## About this task
Repeat the entries below exactly. Drop the pictures.

## Records for the exercise
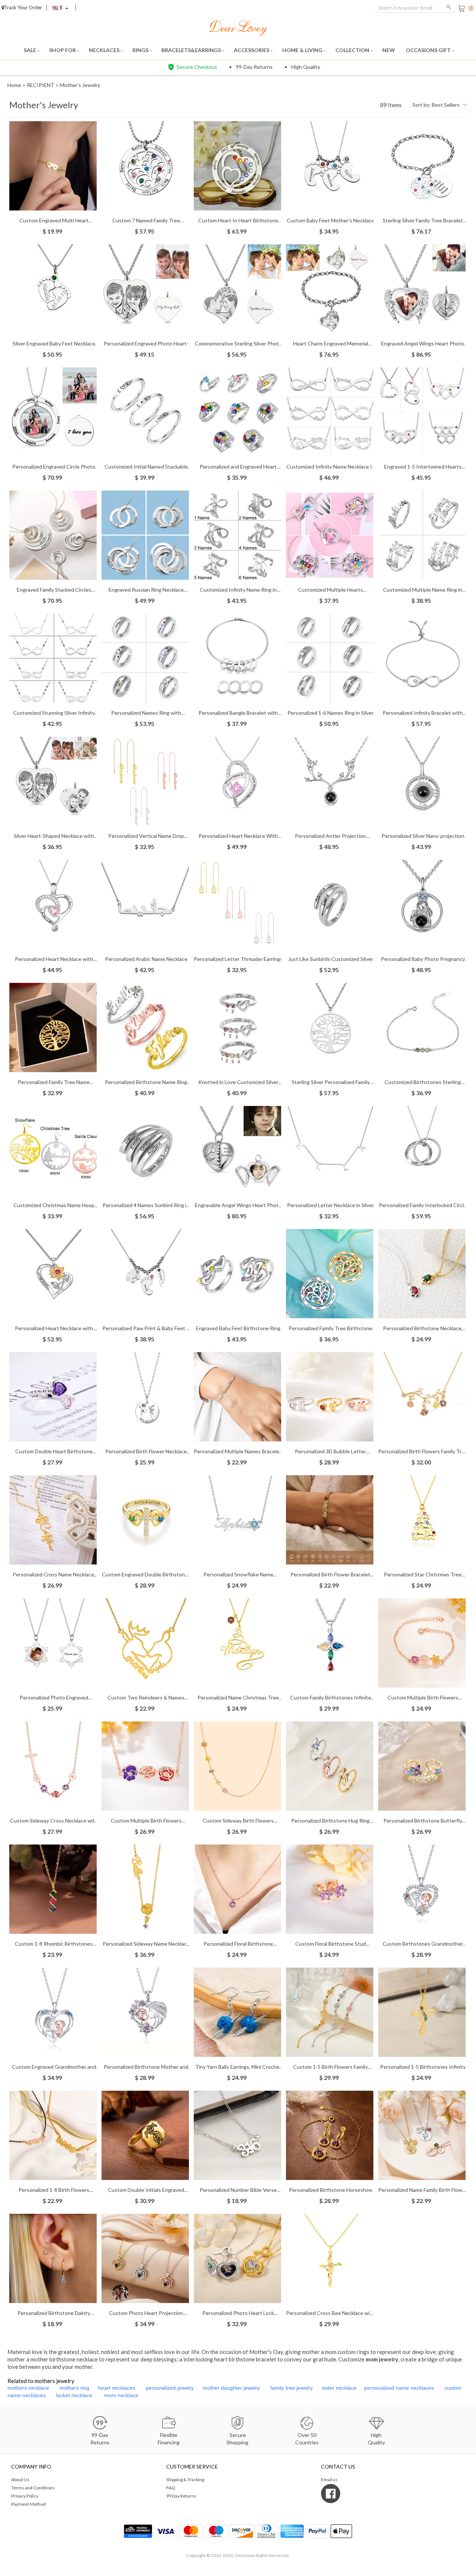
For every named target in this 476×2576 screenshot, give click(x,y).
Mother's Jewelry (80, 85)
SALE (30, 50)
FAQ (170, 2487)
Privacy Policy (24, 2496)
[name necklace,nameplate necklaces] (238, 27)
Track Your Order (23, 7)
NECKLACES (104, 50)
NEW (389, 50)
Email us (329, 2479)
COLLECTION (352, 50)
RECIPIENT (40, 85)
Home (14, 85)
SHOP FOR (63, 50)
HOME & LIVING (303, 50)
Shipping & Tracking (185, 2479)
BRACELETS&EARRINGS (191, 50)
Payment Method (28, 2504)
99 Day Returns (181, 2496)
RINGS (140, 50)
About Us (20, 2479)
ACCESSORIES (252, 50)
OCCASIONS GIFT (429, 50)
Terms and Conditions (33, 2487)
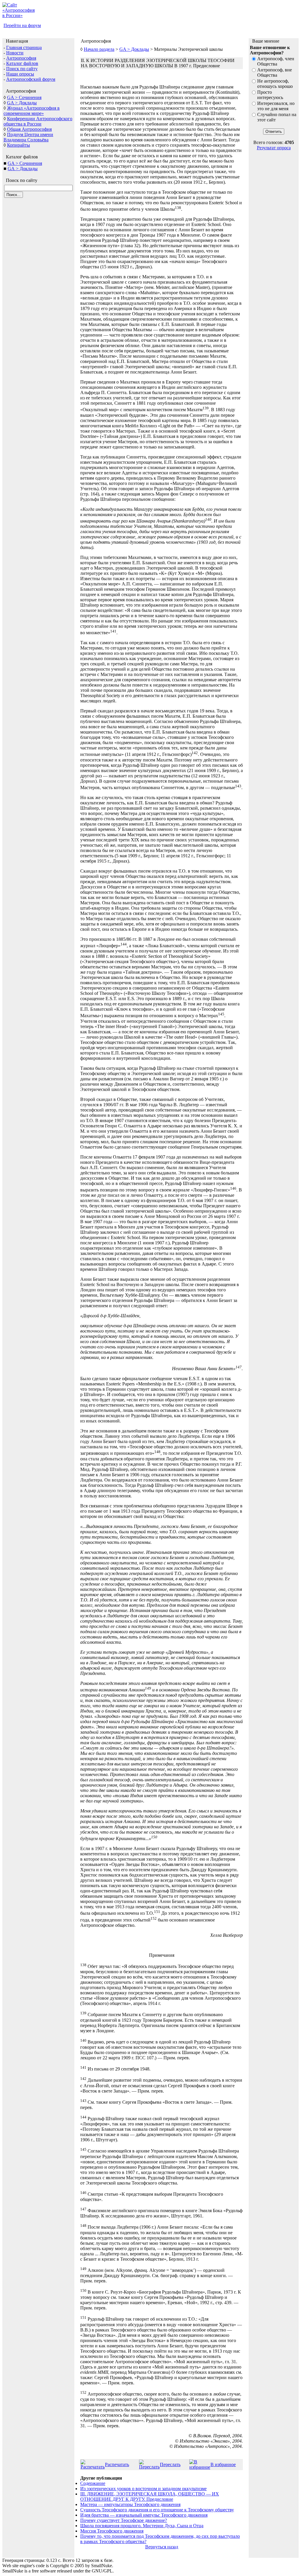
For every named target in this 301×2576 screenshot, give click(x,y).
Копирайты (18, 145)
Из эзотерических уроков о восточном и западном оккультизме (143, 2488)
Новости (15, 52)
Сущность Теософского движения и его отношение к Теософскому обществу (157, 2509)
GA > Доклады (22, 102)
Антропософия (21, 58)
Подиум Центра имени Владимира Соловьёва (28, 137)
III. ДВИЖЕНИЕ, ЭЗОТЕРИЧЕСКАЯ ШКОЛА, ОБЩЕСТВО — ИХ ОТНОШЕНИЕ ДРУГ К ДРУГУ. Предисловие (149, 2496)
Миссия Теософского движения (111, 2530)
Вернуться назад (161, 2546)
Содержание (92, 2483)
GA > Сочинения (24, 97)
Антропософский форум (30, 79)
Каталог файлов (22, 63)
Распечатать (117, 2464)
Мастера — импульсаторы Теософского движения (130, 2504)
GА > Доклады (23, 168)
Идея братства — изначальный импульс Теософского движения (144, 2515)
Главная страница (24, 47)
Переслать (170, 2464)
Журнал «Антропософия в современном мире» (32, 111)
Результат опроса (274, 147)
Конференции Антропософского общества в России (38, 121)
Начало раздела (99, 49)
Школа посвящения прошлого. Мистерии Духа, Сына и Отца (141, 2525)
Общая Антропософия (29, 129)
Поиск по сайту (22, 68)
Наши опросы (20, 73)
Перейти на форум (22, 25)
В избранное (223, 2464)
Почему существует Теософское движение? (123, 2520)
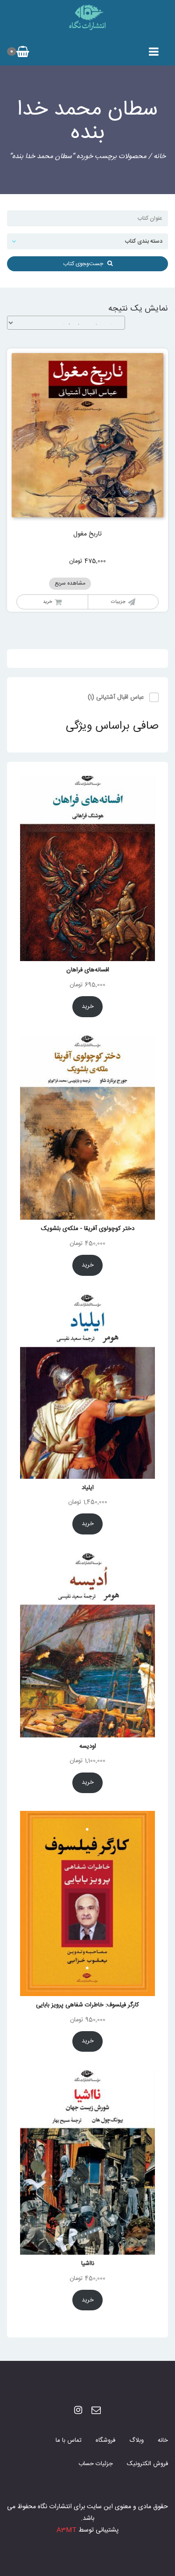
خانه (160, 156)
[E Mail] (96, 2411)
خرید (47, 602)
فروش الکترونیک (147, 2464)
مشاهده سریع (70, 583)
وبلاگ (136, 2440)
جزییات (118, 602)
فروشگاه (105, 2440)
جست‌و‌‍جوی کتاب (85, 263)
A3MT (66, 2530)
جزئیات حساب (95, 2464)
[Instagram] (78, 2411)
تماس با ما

## Task answer
For every named target in this 476×2576 screenshot, give click(x,y).
Mother's Jewelry (80, 85)
SALE (30, 50)
FAQ (170, 2487)
Privacy Policy (24, 2496)
[name necklace,nameplate necklaces] (238, 27)
Track Your Order (23, 7)
NECKLACES (104, 50)
NEW (389, 50)
Email us (329, 2479)
COLLECTION (352, 50)
RECIPIENT (40, 85)
Home (14, 85)
SHOP FOR (63, 50)
HOME & LIVING (303, 50)
Shipping & Tracking (185, 2479)
BRACELETS&EARRINGS (191, 50)
Payment Method (28, 2504)
99 Day Returns (181, 2496)
RINGS (140, 50)
About Us (20, 2479)
ACCESSORIES (252, 50)
OCCASIONS GIFT (429, 50)
Terms and Conditions (33, 2487)
For every named target in this 301×2576 screenshot, give click(x,y).
Копирайты (18, 145)
Из эзотерических уроков о восточном и западном оккультизме (143, 2488)
Новости (15, 52)
Сущность Теософского движения и его отношение к Теософскому обществу (157, 2509)
GA > Доклады (22, 102)
Антропософия (21, 58)
Подиум Центра имени Владимира Соловьёва (28, 137)
III. ДВИЖЕНИЕ, ЭЗОТЕРИЧЕСКАЯ ШКОЛА, ОБЩЕСТВО — ИХ ОТНОШЕНИЕ ДРУГ К ДРУГУ. Предисловие (149, 2496)
Миссия Теософского движения (111, 2530)
Вернуться назад (161, 2546)
Содержание (92, 2483)
GA > Сочинения (24, 97)
Антропософский форум (30, 79)
Каталог файлов (22, 63)
Распечатать (117, 2464)
Мастера — импульсаторы Теософского движения (130, 2504)
GА > Доклады (23, 168)
Идея братства — изначальный импульс Теософского движения (144, 2515)
Главная страница (24, 47)
Переслать (170, 2464)
Журнал «Антропософия в современном мире» (32, 111)
Результат опроса (274, 147)
Конференции Антропософского общества в России (38, 121)
Начало раздела (99, 49)
Школа посвящения прошлого. Мистерии Духа, Сына и Отца (141, 2525)
Общая Антропософия (29, 129)
Поиск по сайту (22, 68)
Наши опросы (20, 73)
Перейти на форум (22, 25)
В избранное (223, 2464)
Почему существует Теософское движение? (123, 2520)
خانه (160, 156)
[E Mail] (96, 2411)
خرید (47, 602)
فروش الکترونیک (147, 2464)
مشاهده سریع (70, 583)
وبلاگ (136, 2440)
جزییات (118, 602)
فروشگاه (105, 2440)
جست‌و‌‍جوی کتاب (85, 263)
A3MT (66, 2530)
جزئیات حساب (95, 2464)
[Instagram] (78, 2411)
تماس با ما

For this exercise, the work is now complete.